Впрочем, с графоманскими упражнениями все не так просто. По мере чтения самой автобиографии Мурра мы убеждаемся, что и кот тоже не так-то прост, и отнюдь не без оснований претендует на главную роль в романе - роль романтического «сына века». Вот он, ныне умудренный и житейским опытом, и литературно-философскими штудиями, рассуждает в зачине своего жизнеописания: «Как редко, однако, встречается истинное сродство душ в наш убогий, косный, себялюбивый век!.. Мои сочинения, несомненно, зажгут в груди не одного юного, одаренного разумом и сердцем кота высокий пламень поэзии... а иной благородный кот-юнец всецело проникнется возвышенными идеалами книги, которую я вот сейчас держу в лапах, и воскликнет в восторженном порыве: “О Мурр, божественный Мурр, величайший гений нашего достославного кошачьего рода! Только тебе я обязан всем, только твой пример сделал меня великим!”» Уберите в этом пассаже специфически кошачьи реалии - и перед вами будут вполне романтические стиль, лексикон, пафос.
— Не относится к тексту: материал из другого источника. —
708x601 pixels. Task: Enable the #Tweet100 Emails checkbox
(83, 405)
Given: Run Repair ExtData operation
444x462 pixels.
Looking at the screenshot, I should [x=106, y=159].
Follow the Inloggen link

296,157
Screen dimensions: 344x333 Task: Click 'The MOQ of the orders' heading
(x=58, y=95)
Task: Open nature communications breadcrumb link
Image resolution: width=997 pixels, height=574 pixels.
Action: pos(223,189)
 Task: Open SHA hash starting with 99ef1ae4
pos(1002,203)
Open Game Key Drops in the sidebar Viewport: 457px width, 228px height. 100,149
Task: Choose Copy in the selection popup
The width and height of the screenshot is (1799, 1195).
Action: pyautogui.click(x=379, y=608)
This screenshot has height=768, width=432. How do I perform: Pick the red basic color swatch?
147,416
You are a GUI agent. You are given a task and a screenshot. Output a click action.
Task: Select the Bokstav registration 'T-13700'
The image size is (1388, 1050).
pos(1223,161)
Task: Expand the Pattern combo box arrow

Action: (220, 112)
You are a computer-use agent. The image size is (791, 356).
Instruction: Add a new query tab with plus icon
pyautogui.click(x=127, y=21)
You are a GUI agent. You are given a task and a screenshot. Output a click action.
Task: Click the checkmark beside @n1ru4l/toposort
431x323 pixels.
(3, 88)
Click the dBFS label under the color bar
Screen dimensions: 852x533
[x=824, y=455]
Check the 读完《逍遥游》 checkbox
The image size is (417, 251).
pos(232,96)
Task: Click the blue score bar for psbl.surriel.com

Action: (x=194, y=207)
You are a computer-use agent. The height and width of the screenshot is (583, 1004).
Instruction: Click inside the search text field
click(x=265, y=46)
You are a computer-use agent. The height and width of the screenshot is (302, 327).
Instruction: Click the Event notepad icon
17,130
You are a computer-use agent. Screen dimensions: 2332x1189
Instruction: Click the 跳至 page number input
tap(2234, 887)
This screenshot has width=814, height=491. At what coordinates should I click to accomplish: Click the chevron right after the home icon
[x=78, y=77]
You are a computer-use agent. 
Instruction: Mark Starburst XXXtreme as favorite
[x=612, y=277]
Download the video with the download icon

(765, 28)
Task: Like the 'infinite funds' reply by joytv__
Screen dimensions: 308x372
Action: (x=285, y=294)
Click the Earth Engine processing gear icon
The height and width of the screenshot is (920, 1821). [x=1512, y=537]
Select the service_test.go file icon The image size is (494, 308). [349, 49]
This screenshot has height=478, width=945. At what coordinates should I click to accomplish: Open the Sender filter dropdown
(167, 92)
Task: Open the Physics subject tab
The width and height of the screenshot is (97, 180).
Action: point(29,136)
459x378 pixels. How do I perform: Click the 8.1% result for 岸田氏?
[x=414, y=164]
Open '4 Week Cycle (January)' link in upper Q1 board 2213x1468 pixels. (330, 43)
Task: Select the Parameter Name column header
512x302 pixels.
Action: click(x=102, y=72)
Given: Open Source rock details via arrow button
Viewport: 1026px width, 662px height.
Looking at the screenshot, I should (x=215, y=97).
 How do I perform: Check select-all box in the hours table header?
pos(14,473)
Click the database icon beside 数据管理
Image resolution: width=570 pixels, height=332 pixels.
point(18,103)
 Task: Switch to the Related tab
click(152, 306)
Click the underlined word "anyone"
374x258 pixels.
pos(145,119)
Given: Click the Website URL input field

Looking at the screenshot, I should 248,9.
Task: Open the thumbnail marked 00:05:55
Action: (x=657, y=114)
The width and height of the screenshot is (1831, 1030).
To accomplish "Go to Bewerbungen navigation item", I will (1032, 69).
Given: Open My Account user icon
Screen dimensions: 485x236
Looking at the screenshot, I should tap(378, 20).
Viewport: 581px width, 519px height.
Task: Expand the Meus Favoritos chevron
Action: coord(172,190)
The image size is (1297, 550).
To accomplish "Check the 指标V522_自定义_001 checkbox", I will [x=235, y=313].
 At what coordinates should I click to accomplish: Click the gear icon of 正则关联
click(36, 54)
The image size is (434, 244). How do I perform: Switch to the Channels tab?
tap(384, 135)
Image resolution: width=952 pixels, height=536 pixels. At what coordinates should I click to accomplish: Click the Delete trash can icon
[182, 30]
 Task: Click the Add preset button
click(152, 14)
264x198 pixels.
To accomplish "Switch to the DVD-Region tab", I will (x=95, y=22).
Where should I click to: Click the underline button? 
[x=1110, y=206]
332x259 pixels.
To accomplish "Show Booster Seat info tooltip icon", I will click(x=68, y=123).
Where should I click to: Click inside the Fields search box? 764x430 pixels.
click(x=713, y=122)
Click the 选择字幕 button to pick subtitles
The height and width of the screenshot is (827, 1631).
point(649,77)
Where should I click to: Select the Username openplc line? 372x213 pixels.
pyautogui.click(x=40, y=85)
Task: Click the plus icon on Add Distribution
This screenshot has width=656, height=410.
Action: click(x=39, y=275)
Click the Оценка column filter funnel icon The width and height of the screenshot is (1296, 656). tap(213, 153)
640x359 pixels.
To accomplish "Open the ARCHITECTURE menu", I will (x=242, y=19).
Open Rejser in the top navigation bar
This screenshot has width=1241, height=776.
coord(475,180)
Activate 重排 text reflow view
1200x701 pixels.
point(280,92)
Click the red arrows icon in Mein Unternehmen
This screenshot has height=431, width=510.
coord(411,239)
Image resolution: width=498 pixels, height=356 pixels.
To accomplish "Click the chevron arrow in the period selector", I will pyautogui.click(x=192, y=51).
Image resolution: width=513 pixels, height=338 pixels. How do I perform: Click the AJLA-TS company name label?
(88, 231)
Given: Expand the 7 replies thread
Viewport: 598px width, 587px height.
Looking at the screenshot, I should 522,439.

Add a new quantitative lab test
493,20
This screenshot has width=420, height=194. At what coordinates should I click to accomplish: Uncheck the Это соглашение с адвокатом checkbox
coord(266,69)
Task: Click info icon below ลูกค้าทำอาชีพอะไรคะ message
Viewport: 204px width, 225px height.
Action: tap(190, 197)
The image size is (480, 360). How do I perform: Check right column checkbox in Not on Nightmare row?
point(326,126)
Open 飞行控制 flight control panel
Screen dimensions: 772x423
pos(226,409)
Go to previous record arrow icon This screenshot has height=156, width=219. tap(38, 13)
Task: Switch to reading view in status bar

Изобразить романтического гения в образе вальяжно-разнеженного кота - уже сама по себе очень смешная идея, и Гофман всласть использует ее комические возможности. Конечно, читатель быстро убеждается, что по натуре своей Мурр просто научился модному романтическому жаргону. Однако не столь уж безразлично и то, что он «работает» под романтика с успехом, с незаурядным чувством стиля! Гофман не мог не знать, что таким маскарадом рискует скомпрометировать и сам романтизм; это риск рассчитанный.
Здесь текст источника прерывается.